A sermon on John 14 v. 1 – 27, first published in the Baptist Times on November 12th 2009

The sermon outline

 Parents, especially those with numerous children, will know what feeling hassled is all about.  At any given time someone will be sick, someone else will need shoes, someone else will have a parent’s evening and someone else will have boyfriend troubles.  Others experience the same thing at work – constantly squeezed by the demands to cut costs and increase productivity.  In this particular part of John’s Gospel the disciples didn’t really know what had hit them.  One minute their Lord and master was bizarrely washing their feet, the next Judas was leaving under a cloud, and they were even told that the rock-like Peter would crumble under the pressure.

 By looking forward Jesus reassured them that God is before you.  Like Moses before, and Stephen and John afterwards – they were shown a glimpse of what was to be.  The promise of plenty of room in his father’s house was intended to reassure them that all would be well.  He also assured them that Jesus is with you – beside them even in the unseen future.  Best of all, he reassured them that the Spirit is with you.  The Spirit, as comforter and companion, comes as reassurance even in the most hassled of times.  He would be so close as to be actually within each disciple.  Peace is not the absence of noise, but the presence of God even within the noise.

 Scriptural issues

–          Philip’s perplexity shows that even the finest teaching can fail to find its mark at times.
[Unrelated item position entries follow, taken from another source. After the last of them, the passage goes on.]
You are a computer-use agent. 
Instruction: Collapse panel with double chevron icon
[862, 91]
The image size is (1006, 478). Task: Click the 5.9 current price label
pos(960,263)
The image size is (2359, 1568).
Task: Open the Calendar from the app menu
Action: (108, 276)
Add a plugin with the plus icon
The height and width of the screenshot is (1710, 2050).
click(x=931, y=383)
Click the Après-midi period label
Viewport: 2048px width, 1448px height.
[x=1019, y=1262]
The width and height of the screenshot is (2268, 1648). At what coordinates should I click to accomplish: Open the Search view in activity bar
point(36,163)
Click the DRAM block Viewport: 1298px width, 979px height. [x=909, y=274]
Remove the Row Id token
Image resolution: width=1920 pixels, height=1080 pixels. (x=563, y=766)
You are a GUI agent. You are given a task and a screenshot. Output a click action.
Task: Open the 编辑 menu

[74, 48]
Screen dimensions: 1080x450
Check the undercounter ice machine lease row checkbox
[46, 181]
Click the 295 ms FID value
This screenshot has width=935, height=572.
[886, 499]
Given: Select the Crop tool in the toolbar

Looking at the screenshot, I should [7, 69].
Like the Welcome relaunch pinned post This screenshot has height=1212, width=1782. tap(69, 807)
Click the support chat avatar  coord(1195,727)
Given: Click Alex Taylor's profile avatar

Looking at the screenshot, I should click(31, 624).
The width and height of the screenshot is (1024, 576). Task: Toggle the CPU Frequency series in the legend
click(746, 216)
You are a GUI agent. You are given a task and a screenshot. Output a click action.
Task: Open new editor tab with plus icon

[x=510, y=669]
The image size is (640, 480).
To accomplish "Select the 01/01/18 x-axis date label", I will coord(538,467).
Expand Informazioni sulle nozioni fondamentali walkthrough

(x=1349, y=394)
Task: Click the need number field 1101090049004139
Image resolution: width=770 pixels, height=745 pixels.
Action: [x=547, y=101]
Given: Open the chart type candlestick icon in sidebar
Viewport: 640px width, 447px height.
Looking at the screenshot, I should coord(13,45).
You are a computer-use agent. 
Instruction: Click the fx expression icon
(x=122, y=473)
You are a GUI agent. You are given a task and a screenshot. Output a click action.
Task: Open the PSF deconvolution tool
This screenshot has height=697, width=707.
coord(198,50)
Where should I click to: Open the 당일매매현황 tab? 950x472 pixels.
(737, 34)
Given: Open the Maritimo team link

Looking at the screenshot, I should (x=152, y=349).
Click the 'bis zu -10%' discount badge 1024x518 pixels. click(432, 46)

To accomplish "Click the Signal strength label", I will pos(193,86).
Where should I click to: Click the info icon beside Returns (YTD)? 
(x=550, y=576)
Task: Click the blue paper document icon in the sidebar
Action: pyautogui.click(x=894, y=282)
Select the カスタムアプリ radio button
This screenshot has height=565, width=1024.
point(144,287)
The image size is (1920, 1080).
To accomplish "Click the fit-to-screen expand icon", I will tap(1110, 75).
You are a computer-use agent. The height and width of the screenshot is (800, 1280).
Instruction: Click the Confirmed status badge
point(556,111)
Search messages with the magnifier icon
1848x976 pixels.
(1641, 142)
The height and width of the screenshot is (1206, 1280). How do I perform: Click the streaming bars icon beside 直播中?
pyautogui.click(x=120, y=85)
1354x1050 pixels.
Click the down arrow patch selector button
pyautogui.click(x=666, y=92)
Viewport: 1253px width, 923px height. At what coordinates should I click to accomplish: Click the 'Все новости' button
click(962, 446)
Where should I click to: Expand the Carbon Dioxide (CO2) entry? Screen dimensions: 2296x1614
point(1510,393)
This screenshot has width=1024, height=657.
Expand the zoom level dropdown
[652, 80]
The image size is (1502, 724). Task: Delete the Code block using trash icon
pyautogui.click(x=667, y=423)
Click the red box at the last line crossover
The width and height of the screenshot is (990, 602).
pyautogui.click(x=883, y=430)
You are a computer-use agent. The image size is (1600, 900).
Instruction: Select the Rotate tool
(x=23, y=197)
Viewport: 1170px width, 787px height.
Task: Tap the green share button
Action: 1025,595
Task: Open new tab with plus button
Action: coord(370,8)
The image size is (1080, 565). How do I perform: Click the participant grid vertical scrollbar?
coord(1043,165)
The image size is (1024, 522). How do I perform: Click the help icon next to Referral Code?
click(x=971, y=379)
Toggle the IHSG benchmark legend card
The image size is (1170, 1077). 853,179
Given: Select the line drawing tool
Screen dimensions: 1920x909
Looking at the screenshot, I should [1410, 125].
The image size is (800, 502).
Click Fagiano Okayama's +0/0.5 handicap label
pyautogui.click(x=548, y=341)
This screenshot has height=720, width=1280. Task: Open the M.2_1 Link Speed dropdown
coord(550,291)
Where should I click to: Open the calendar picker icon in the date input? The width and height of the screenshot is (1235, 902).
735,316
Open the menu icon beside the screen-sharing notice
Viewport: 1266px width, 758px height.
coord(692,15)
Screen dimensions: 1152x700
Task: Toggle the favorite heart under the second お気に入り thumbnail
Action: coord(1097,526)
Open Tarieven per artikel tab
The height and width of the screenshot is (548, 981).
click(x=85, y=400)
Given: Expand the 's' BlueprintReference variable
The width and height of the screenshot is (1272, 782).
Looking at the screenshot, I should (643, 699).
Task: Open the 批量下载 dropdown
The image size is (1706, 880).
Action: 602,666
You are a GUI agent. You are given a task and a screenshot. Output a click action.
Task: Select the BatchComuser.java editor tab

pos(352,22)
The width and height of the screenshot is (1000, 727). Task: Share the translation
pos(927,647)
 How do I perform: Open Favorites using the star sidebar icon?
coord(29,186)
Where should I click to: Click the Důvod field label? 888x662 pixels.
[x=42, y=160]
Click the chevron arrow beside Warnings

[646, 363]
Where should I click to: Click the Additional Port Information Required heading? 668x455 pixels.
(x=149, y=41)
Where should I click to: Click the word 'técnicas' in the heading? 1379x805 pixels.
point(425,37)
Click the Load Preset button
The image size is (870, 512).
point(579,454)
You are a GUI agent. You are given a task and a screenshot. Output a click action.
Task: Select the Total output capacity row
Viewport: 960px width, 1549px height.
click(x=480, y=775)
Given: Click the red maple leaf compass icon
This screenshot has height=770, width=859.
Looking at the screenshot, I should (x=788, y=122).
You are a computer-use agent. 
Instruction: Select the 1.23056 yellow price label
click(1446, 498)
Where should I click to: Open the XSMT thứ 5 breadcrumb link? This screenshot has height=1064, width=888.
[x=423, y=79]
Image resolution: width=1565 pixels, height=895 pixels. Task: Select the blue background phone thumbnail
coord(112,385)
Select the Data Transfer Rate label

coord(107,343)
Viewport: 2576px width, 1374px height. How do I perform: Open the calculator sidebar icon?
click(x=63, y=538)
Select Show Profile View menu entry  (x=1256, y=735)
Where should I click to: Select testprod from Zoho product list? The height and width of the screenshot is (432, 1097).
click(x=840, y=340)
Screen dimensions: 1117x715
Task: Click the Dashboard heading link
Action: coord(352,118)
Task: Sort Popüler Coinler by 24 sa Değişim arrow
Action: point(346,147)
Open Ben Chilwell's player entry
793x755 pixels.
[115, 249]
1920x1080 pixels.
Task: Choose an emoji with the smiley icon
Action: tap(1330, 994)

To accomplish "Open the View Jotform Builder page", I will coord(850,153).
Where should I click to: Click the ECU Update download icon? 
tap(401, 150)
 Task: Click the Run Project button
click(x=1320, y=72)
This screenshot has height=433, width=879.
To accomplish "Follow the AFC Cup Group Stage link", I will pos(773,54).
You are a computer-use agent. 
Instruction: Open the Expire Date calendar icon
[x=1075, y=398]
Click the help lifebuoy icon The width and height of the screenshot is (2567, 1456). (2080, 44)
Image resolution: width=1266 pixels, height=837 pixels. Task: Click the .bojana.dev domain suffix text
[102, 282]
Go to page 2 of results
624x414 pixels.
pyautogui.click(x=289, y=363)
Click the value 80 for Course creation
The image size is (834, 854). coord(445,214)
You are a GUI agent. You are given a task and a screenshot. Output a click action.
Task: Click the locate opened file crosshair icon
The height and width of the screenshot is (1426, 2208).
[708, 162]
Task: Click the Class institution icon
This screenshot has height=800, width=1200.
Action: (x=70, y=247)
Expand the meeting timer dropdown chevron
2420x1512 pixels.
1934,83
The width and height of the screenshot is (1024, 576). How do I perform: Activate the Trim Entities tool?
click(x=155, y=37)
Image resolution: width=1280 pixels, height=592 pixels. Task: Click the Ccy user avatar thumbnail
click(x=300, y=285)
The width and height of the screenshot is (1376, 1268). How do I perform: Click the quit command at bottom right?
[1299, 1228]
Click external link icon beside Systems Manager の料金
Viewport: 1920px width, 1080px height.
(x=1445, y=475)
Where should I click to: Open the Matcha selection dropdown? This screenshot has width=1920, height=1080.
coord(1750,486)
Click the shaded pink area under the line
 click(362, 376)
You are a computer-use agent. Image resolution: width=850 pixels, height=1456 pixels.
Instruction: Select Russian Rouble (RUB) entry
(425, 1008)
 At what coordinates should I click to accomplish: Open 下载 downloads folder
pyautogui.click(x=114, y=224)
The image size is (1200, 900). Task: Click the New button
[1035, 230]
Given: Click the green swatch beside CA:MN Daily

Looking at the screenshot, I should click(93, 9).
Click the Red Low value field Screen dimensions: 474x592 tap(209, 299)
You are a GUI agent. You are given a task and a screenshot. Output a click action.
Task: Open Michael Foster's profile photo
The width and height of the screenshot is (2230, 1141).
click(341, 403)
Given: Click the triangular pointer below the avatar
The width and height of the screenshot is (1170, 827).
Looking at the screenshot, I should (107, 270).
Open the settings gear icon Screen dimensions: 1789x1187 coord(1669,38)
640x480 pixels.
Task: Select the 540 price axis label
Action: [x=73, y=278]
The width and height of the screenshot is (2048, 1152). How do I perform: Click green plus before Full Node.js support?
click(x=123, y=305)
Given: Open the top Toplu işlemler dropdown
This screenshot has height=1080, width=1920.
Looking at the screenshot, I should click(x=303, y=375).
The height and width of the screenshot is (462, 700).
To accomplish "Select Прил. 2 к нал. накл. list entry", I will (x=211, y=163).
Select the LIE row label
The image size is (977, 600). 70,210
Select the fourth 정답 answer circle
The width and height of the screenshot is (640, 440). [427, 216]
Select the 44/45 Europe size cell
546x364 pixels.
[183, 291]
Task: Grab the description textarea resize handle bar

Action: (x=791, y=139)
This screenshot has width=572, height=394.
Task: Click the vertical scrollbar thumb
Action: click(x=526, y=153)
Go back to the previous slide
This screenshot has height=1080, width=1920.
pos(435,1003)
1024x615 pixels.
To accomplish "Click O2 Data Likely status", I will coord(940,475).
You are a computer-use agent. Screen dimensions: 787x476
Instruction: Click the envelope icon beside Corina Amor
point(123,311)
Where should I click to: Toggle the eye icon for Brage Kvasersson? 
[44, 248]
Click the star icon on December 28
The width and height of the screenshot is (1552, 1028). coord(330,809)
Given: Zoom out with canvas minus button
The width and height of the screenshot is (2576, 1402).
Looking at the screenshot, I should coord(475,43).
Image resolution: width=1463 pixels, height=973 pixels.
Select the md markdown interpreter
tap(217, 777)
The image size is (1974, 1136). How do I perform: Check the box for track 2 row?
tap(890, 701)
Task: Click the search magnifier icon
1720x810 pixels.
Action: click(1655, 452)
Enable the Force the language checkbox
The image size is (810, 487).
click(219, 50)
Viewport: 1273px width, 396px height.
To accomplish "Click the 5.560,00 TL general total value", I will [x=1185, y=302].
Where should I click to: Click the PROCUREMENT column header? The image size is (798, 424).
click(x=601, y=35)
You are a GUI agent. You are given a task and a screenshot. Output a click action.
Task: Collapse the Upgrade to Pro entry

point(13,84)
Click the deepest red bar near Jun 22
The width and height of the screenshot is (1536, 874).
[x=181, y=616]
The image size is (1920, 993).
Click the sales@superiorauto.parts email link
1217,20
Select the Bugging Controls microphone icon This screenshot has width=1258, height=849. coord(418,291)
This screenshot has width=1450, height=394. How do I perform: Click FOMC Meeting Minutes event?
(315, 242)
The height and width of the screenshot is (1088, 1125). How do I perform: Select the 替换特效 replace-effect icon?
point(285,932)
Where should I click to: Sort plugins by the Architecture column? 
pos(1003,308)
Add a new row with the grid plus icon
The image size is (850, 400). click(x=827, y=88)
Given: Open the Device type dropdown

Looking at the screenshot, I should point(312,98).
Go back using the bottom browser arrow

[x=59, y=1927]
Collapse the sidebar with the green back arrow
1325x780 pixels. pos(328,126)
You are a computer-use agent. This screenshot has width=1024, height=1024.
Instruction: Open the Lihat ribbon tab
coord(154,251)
–          Note that the word ‘mansions’ in v.2 arises from the Latin word ‘mansio’ in the Vulgate – and does not imply that every Christian will be given their own ‘Beckenham Place’.

–          Note that at the time disciples abandoned by their Rabbi were referred to as ‘orphans’ (v.18)

–          How does the promise of the Spirit within compare with David’s picture of God in Psalm 46 v. 1- 5? 

Current issues 

–          Does saying ‘all will be well’ lead to a kind of Christian fatalism which accepts the present without question?

–          On the day of his inauguration, Barack Obama talked about ‘ushering in a new era of peace’.  What relation does that hold to the kind of peace Jesus describes here?

“There is a notorious rewrite of Rudyard Kipling’s If which carries the line ‘if you can keep your head when all about are losing theirs – its because you don’t understand the situation’.  If you can keep your head when hassled its because God the father stands before you, Jesus walks beside you and the Holy Spirit of God dwells within you.”